Paco Roca usó la brocha y el lápiz para dibujar, escribir y, en definitiva, construir La casa. Alex Montoya usa la cámara para rodar y construirla de nuevo. A partir de pequeños recuerdos en Super-8 y conversaciones, se construye una historia sencilla y emotiva.
El director valenciano realiza su tercer largometraje (después de Lucas y Asamblea) en el que nos retrata la historia de una familia que se reúne para arreglar la casa de verano de sus padres para luego venderla. Tras ganar el premio del público la película llega a los cines. Es una historia construida a partir de tres pilares: David Verdaguer, Óscar de la Fuente y Lorena López, los actores que componen la familia.
La película gira en torno a estos actores, principalmente entre Verdaguer y Óscar de la Fuente. Este último hace un papel impresionante contenido, sobrio y capaz de sostener la película a su espaldas con un personaje muy interesante y lleno de capas que se van abriendo. Todo con unas pocas palabras y unas cuantas miradas.

La adaptación del cómic a la pantalla suponía el reto de saber trasladar el uso que hace Paco Roca con el color y el formato del cómic a un lenguaje distinto.
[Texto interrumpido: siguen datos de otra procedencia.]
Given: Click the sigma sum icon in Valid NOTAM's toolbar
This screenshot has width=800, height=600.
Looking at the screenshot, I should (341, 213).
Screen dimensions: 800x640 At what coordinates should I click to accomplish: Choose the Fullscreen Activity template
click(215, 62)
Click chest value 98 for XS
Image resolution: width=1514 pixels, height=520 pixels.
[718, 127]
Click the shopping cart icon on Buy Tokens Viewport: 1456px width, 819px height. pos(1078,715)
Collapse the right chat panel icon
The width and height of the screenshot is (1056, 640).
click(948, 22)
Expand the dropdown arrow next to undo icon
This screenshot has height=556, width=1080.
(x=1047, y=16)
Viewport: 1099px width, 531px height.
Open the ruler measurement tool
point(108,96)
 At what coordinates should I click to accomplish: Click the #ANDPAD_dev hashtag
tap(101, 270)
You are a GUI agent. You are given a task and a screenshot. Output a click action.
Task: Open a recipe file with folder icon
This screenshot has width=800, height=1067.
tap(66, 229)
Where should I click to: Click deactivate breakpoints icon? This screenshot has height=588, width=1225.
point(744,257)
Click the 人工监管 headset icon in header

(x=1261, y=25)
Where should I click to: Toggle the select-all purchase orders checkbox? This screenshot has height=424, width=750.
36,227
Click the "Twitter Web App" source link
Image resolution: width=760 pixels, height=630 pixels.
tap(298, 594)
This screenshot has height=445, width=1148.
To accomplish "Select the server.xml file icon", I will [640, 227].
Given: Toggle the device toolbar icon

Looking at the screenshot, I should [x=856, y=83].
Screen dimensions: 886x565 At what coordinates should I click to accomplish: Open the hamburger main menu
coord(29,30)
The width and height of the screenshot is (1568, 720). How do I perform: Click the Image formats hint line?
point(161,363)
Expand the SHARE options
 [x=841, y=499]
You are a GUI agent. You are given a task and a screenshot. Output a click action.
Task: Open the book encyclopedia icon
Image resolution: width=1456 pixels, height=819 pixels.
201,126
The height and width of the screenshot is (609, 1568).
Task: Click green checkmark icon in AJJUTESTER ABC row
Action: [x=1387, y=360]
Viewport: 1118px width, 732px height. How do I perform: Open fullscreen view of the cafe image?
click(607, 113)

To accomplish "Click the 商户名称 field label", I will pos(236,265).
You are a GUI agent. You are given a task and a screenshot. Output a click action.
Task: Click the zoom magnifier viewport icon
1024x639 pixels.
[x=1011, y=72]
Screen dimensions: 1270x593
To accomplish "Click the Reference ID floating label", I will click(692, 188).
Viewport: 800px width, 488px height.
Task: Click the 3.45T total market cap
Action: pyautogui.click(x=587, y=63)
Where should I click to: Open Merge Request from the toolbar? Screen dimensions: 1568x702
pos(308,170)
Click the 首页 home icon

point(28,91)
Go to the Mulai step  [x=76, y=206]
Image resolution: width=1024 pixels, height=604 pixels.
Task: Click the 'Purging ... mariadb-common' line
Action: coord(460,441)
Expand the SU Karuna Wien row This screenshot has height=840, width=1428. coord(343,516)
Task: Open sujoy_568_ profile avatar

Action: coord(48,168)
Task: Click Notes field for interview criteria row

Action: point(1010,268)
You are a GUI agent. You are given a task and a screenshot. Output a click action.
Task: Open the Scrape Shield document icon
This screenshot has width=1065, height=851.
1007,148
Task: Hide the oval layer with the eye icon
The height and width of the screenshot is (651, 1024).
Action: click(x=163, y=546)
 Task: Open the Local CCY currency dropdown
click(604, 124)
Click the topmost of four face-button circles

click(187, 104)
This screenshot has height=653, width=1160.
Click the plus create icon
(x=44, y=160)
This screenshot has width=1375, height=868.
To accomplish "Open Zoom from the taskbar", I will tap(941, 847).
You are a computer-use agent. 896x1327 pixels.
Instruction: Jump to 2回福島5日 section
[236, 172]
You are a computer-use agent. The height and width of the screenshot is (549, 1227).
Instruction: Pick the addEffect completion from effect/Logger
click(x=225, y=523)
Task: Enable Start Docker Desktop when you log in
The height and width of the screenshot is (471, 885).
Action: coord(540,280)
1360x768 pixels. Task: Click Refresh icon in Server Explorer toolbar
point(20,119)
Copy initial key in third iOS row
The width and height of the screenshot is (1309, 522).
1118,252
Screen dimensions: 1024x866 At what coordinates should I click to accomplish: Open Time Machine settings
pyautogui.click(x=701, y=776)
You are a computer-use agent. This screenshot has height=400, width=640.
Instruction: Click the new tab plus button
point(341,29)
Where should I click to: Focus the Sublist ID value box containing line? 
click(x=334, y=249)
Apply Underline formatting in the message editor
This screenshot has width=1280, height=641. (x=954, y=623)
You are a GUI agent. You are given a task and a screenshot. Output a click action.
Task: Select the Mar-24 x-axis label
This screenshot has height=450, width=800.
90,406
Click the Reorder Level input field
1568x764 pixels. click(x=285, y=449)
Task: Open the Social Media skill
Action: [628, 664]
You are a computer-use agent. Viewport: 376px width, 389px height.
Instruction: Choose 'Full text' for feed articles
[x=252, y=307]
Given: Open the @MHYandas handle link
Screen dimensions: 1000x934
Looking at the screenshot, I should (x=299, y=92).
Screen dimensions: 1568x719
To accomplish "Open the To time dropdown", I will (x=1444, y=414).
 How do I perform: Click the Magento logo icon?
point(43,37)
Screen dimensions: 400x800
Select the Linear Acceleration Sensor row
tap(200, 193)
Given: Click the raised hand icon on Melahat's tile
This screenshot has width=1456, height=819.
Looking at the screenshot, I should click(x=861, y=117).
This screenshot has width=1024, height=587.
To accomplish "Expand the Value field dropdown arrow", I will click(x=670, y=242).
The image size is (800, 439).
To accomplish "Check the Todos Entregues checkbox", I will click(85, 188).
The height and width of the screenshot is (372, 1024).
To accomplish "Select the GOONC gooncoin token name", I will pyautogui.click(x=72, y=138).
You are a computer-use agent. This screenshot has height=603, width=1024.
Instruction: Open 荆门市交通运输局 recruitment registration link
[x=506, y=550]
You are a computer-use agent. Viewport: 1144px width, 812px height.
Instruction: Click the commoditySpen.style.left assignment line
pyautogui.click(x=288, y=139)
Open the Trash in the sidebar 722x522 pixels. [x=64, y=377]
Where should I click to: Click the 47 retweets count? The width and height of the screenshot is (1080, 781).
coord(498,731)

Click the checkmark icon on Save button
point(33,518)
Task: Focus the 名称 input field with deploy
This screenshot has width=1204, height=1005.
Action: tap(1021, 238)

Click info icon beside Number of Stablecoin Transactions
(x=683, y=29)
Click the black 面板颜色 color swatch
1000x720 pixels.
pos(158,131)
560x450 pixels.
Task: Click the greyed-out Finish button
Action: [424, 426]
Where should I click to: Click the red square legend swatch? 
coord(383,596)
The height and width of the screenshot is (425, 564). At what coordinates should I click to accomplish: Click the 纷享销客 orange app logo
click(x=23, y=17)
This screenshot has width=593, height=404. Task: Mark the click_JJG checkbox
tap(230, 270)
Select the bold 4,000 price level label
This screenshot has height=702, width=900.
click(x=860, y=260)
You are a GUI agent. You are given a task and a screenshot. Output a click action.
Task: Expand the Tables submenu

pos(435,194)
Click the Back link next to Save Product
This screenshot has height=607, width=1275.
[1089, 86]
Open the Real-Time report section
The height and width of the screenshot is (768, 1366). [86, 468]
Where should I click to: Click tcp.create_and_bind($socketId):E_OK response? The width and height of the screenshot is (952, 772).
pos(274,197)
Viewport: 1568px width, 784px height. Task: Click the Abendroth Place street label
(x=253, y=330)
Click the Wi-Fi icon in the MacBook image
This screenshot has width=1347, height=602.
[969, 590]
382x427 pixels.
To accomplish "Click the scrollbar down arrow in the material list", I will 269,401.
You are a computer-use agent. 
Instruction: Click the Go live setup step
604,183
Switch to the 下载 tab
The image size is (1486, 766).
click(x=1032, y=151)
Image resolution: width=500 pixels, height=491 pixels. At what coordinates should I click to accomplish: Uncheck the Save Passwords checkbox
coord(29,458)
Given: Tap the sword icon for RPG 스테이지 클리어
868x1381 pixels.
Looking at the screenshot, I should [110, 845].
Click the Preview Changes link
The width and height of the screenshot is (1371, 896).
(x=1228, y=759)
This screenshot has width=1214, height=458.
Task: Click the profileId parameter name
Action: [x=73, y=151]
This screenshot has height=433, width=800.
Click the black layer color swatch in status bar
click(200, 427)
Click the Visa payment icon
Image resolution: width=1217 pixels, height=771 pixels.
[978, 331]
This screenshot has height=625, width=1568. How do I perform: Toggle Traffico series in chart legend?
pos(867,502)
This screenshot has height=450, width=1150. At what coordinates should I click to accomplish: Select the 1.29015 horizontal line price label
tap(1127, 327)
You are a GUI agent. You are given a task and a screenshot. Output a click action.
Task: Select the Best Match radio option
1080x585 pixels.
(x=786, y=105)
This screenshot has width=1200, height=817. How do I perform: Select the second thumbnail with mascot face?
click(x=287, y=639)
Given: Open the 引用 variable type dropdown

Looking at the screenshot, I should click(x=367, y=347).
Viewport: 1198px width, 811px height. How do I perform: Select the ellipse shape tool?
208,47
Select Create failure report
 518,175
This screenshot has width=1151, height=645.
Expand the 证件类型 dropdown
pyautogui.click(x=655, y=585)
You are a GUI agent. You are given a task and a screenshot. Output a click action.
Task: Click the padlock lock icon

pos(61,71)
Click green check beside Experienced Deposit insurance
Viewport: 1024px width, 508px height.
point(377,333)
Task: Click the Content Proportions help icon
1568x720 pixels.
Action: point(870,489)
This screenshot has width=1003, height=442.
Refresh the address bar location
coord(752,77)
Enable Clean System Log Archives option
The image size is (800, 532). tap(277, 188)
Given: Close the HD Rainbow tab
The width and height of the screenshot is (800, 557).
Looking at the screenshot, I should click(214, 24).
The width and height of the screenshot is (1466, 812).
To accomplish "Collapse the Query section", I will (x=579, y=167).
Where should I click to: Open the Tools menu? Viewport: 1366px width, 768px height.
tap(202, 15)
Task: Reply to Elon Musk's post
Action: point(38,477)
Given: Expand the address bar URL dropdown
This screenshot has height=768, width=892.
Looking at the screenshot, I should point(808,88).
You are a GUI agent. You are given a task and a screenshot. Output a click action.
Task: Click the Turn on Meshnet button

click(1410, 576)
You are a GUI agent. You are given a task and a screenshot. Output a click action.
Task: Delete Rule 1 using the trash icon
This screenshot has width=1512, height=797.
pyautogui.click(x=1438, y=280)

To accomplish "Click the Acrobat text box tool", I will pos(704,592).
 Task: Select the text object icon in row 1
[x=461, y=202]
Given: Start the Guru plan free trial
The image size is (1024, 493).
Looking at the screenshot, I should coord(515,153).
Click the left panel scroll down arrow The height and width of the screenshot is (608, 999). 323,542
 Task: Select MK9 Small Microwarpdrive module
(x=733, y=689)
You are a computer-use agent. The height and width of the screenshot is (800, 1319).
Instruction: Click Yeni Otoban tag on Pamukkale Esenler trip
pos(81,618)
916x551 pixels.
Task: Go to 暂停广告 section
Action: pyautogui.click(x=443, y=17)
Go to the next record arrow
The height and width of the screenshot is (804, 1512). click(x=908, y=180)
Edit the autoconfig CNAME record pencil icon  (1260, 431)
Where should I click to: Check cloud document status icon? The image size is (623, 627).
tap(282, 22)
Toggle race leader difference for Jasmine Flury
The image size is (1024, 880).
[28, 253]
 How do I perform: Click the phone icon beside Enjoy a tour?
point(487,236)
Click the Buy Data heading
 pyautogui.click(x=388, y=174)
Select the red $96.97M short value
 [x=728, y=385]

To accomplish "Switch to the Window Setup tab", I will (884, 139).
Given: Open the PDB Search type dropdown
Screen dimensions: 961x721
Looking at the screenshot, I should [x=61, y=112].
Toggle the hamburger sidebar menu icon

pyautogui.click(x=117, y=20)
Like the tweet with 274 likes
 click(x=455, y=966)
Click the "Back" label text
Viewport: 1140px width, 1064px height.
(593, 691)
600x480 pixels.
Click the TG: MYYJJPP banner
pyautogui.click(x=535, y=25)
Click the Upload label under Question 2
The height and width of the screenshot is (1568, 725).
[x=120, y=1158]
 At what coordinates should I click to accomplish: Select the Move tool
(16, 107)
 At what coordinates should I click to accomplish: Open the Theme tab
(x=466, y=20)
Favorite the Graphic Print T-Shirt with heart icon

Si el cómic tiene el color, el cine tiene los formatos y las texturas de las cámaras antiguas. Alex Montoya no busca complicar una historia sencilla con una dirección vistosa o recargada, te va metiendo en la casa y en su historia poco a poco con una dirección bien planificada y simple.
Desde el guión se divide la película en tres partes muy diferenciadas en las que poco a poco se van sumando más personajes. Lo importante es contarte el pasado de los protagonistas con pequeños flashbacks en los que vemos como cada uno se relacionaba con la casa y con su padre. Para luego ver cómo se relacionan en la actualidad entre ellos. La relación de los personajes y la casa está llena de habitaciones que tendrán que ir abriendo para descubrirnos sus secretos y sus recuerdos.
La realización del director hecha con cariño y muy cuidada, está acompañada de dos elementos fundamentales en la película: la dirección de fotografía y la banda sonora. La dirección de fotografía destaca por su sencillez pero a la vez por ser capaz de captar la belleza, como en los planos descriptivos de la casa, como si cada uno fuese un bodegón perfectamente encuadrado y rodado. Por otro lado, la banda sonora a guitarra acústica, sencilla que acompaña a las imágenes y crea un leitmotiv para cada flashback.
La película es perfecta tanto para un público general que quiera pasar un rato viendo algo entretenido y bueno como para un público que busque algo más en una película cargada de sencillez. Una historia llena de capas que se esconde tras una fachada de simpleza, tanto en lo visual como en el guión. Con actuaciones increíbles que serán capaces de emocionarte con pequeños detalles.
Se trata de una película compuesta por recuerdos. No busca hacer llorar, pero será capaz de emocionar por sí misma, por la unión de todos su elementos, de todo lo que alguien busca en una película, la unión perfecta de todos sus engranajes. Así se ha construido la adaptación de La casa.